Platt notes, for example, that the SEC is not required to—and does not—include in its reports the total whistleblower program budget, the nature of the alleged misconduct contained in reported tips, or the percentage of whistleblower payouts that cover the administrative costs of the program, such as lawyer’s fees.
But Platt argues that some currently-undisclosed aspects of the program’s operations are actually vital for Congress and the public to know because the program’s whistleblower payouts—over $1.9 billion since inception—would have benefitted taxpayers otherwise.

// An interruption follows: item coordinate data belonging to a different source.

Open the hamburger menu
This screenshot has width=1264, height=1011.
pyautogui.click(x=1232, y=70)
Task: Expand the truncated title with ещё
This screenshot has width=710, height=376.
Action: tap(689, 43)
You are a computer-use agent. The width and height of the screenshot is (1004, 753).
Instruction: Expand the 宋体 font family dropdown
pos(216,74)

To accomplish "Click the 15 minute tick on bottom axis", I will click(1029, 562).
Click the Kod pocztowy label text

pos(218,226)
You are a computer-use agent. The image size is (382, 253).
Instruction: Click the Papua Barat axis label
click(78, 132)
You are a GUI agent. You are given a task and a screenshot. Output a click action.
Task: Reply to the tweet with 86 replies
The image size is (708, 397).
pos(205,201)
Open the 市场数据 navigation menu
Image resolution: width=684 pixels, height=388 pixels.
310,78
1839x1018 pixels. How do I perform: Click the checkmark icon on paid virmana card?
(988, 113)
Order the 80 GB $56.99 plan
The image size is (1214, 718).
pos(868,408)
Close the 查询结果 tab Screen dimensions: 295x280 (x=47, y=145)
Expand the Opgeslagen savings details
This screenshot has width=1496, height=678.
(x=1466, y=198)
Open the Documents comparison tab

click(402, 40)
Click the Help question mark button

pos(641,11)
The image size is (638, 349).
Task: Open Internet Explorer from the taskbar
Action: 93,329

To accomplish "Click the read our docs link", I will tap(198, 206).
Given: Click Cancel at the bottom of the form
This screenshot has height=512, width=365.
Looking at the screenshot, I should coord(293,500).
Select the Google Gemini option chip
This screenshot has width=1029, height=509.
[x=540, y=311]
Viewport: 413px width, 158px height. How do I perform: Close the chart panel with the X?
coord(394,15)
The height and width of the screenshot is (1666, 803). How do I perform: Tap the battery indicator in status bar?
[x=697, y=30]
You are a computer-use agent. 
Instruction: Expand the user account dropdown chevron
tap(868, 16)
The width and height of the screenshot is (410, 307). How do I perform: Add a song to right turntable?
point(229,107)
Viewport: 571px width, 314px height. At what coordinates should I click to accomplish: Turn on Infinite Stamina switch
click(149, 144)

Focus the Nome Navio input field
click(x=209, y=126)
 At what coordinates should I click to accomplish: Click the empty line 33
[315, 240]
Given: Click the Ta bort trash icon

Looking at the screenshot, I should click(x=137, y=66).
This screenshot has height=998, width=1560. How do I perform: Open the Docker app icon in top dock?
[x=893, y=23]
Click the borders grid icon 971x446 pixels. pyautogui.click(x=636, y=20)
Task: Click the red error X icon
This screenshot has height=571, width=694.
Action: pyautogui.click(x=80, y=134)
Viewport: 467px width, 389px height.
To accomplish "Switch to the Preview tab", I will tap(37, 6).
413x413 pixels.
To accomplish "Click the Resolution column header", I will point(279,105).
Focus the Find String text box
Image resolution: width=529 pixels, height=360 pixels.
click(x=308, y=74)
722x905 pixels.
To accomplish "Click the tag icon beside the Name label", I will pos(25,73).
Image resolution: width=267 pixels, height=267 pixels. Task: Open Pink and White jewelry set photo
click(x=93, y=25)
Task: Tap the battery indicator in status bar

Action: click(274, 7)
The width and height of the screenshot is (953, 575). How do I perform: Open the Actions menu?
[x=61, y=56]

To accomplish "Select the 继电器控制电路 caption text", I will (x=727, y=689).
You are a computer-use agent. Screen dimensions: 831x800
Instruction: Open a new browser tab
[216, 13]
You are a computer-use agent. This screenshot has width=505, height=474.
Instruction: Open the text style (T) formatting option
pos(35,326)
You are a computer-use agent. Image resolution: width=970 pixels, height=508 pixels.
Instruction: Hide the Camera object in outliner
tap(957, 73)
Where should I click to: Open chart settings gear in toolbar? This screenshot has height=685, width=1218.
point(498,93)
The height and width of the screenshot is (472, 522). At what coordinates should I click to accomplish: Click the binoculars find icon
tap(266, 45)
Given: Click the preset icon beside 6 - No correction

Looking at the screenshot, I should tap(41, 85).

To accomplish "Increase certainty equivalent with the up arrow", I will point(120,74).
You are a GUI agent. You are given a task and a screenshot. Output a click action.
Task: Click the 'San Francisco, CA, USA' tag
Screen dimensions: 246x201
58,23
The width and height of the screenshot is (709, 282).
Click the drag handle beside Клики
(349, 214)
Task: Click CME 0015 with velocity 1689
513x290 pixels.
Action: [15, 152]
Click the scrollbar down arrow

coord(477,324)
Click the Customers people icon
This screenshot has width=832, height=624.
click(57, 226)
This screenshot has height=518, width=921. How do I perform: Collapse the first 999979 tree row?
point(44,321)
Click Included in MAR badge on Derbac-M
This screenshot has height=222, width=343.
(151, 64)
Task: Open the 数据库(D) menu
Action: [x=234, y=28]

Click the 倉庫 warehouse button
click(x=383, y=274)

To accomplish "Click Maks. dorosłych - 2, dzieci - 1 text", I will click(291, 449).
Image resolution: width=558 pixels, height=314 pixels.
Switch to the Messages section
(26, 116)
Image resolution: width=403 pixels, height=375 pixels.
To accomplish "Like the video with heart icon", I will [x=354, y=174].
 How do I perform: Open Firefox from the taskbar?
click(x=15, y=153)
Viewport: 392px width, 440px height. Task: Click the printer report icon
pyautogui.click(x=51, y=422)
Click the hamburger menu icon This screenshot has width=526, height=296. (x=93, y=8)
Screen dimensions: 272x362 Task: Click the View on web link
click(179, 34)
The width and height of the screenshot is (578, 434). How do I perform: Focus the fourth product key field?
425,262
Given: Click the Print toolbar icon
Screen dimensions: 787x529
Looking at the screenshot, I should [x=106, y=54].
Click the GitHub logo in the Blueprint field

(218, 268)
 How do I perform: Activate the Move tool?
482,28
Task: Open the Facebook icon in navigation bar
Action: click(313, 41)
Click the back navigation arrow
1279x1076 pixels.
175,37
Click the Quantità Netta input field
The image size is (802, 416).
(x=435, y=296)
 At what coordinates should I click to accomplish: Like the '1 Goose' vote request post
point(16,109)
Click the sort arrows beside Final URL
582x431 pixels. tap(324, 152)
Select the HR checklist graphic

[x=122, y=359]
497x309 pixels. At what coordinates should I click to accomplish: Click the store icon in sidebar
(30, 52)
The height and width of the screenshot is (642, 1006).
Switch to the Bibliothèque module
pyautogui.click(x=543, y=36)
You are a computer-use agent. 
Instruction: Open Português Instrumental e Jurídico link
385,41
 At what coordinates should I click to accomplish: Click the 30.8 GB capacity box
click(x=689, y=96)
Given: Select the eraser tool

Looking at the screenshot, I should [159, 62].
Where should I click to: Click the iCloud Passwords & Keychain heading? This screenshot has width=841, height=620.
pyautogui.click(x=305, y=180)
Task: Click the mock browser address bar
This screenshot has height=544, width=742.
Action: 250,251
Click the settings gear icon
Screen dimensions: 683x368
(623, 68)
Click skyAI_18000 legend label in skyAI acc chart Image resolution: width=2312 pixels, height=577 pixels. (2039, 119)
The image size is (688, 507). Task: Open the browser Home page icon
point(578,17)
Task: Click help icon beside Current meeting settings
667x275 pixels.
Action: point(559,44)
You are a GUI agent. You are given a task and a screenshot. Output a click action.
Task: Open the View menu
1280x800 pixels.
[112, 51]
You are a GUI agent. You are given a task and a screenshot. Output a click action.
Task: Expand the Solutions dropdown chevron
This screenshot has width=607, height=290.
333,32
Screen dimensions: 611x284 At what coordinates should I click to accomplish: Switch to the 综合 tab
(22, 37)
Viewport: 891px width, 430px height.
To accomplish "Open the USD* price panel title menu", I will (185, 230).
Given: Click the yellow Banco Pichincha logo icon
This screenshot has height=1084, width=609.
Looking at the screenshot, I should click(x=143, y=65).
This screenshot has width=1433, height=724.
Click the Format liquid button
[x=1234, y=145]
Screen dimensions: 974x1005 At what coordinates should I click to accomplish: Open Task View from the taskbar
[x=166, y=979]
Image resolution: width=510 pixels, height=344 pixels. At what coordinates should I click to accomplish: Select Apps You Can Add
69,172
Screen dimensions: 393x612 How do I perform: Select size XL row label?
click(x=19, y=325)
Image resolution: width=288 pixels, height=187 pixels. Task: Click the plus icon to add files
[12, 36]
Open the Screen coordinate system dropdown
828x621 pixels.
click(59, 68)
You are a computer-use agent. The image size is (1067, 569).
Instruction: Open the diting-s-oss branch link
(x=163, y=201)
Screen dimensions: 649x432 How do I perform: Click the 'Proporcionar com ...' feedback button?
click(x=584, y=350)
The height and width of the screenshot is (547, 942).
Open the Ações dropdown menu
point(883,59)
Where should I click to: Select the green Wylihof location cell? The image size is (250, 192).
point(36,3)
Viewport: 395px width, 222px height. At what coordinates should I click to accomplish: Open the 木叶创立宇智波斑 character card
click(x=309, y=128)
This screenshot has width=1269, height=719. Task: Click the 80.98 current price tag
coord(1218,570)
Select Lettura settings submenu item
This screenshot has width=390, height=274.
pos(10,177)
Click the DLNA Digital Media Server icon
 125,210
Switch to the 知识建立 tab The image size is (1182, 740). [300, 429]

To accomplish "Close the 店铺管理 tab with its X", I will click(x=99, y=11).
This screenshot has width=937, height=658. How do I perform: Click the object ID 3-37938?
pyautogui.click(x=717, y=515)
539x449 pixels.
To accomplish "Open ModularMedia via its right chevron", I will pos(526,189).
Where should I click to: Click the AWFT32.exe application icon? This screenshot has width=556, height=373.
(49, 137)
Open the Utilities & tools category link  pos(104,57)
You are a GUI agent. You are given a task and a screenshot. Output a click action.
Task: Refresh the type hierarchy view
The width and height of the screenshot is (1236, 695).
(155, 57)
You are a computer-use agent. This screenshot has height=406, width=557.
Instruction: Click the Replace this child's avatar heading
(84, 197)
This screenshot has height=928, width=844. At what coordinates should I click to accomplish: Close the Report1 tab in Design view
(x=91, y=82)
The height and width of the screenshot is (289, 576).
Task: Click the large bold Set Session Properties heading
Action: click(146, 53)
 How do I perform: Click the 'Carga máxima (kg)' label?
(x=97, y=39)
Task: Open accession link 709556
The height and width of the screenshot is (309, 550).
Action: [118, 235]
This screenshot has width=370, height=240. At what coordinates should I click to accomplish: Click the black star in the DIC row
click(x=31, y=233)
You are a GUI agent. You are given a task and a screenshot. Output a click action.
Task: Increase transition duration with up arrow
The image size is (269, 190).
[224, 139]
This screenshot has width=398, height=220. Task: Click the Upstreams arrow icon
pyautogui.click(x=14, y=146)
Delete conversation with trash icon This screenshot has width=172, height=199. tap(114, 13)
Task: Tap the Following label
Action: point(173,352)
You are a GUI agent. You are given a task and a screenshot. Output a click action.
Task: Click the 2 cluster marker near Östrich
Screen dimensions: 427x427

Platt asserts that the SEC’s lack of transparency not only fails to provide additional protection for whistleblowers, but also obscures vital information about the program that is necessary for evaluating its costs and benefits. Platt also notes that the agency’s lax disclosure has drawn criticism from third parties as well.
But Platt’s concerns about the SEC’s secrecy go deeper. He cites, for example, the SEC’s 2022 annual report, which he claims omitted critical information that the SEC had previously disclosed in “every single prior annual report since the earliest days” of whistleblower office programming. The information omitted includes the proportion of insider versus outsider awardees, the proportion of awardees who reported their concerns up the chain internally before bringing their tips to the SEC, and the number of attorneys employed by the SEC’s whistleblower office, according to Platt. The 2023 report, although not discussed by Platt, also omits such information.
Platt concedes that these omissions may not necessarily indicate any foul play on the part of the agency. He also acknowledges that the omissions may merely stem from resource constraints from the SEC’s shifting of personnel away from report preparation to assisting with rulemaking activities.
But Platt also emphasizes that these omissions might be evidence of something “darker,” such as a general disdain at the SEC for the traditional mechanisms of regulatory processes, as some critics have claimed. In this vein, Platt addresses the possibility that these omissions could be hiding something “controversial or embarrassing,” such as the compensation of whistleblowers who profited from the very scheme they blew the whistle on.
Ultimately, Platt worries that these omissions indicate that the SEC is not taking the transparency of its whistleblower program seriously. And in August 2022, SEC Commissioner Mark Uyeda expressed that very concern, stating that increased scrutiny of the whistleblower program’s transparency was “understandable.”
Although the SEC’s whistleblower program has been touted as a successful method of deterring securities fraud, some critics, including Commissioner Uyeda, maintain that it could be made even more effective by increasing the transparency in these yearly reports.
Platt concludes that the SEC’s whistleblower program’s secrecy threatens to undermine the SEC’s commitments to both openness and accountability—an ironic outcome for a government agency otherwise focused on transparency.